— Não, nunca calhou.
— É isso o que eu queria dizer. Enquanto o não fizeres, quererás sempre abrir novas
frentes.
Sem Medo lançou uma gargalhada. O outro riu também.
— Freud não explica tudo.
— Mas explica muita coisa – disse o dirigente.
— É curioso!
— O quê?
— É curioso – disse Sem Medo – que estejamos para aqui a discutir Freud, quando nos
encontramos em plena confusão política, com adultério e quase revolta pelo meio. É o vício
dos intelectuais, este gosto pela conversa em qualquer circunstância.
— Não, o povo do kimbo ainda é pior. E repara que isto foi um parêntesis, estávamos
mesmo assim a tratar de assuntos atuais. Falávamos mesmo da tua transferência...
— Está absolvido, camarada responsável! Mas é coisa séria?
— Certíssima. O problema é encontrar um substituto. Claro que não é imediato, levará
bem uns três meses. Mas entretanto as coisas aqui avançarão um pouco, espero. Não vim
incumbido dessa missão, mas tu deverias ser contatado brevemente para a Direção conhecer a
tua opinião. Embora penses o contrário, há certas medidas que não tomamos sem consultar os
interessados. Quando isso é possível, evidentemente. A sugestão tinha vindo do Leste, nós aqui
devíamos dar o nosso parecer. O teu desejo será realizado, pois se precisa dum Comandante
para avançar para lá das regiões atualmente em guerra. Onde, não sei, isso é segredo militar.

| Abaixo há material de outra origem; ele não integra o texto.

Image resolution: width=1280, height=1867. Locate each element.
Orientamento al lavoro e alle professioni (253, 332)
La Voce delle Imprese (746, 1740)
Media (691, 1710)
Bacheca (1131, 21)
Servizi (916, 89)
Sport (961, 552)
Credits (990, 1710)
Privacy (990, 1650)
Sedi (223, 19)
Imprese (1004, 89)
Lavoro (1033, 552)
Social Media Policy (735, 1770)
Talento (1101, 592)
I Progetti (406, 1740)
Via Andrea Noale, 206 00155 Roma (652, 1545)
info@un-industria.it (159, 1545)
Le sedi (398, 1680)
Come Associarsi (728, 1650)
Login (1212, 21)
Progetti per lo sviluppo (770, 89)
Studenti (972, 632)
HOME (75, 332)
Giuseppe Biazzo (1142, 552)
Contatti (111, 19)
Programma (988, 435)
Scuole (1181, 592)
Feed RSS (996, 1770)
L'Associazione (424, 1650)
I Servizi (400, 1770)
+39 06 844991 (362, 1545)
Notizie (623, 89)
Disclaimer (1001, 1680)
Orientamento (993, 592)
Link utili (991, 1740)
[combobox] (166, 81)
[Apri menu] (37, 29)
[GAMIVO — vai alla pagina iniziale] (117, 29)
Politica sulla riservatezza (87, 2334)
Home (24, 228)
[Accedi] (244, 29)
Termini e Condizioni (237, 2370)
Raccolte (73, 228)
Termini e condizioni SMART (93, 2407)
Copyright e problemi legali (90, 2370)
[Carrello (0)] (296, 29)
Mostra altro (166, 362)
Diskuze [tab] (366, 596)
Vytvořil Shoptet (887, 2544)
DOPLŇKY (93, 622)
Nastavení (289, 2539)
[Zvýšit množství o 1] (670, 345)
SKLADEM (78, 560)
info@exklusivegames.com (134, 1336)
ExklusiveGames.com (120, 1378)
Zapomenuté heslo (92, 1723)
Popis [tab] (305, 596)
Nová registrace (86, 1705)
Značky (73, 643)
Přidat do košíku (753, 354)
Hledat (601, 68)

Mas é para uma nova Região.
Os olhos de Sem Medo iluminaram-se. Sentiu nas narinas o vento do Planalto que
conhecera na sua juventude. Viu as vertentes imponentes da Tundavala, onde o Mundo se abria
para gerar o deserto do Namibe: a Tundavala eram as coxas entreabertas da montanha que
deixavam escorrer as areias do deserto, inundando o horizonte até à África do Sul. Sentiu o
perfume de eucalipto nas montanhas do Lépi, recordou os campos de milho do Bié e do
Huambo, as bandeiras vermelhas das acácias no Chongorói, tudo indo dar, descendo, aonde a
terra morria e os escravos do passado perdiam para sempre o seu destino. Viu Benguela, o
antigo armazém de escravos, o quintalão de engorda dos negros, como bois, esperando o barco
para a América. Lá se abria o caminho da América, mas se fechava o caminho da vida para o
homem negro. Agora, Benguela não seria o cemitério antecipado do Novo Mundo, mas a porta
aberta para o Mundo novo. Os olhos de Sem Medo desciam sensualmente pelas vertentes
escarpadas da Huíla ou pelas doces vertentes do Huambo e deleitavam se, espraiando-se no
mar, confundindo na espuma as silhuetas solitárias dos imbondeiros ou os penteados
arquitetónicos das mulheres do Planalto.
— Seria o paraíso – sussurrou.
VOCÊ ESTÁ LENDO
mayombe (Completo)
RomanceA história do livro tem como cenário Angola nos anos 70, período que marca as lutas pela independência do país. No primeiro capítulo intitulado "A Missão", os guerrilheiros no Movimento Popular de Libertação de Angola (MPLA) chegam à selva de Mayomb...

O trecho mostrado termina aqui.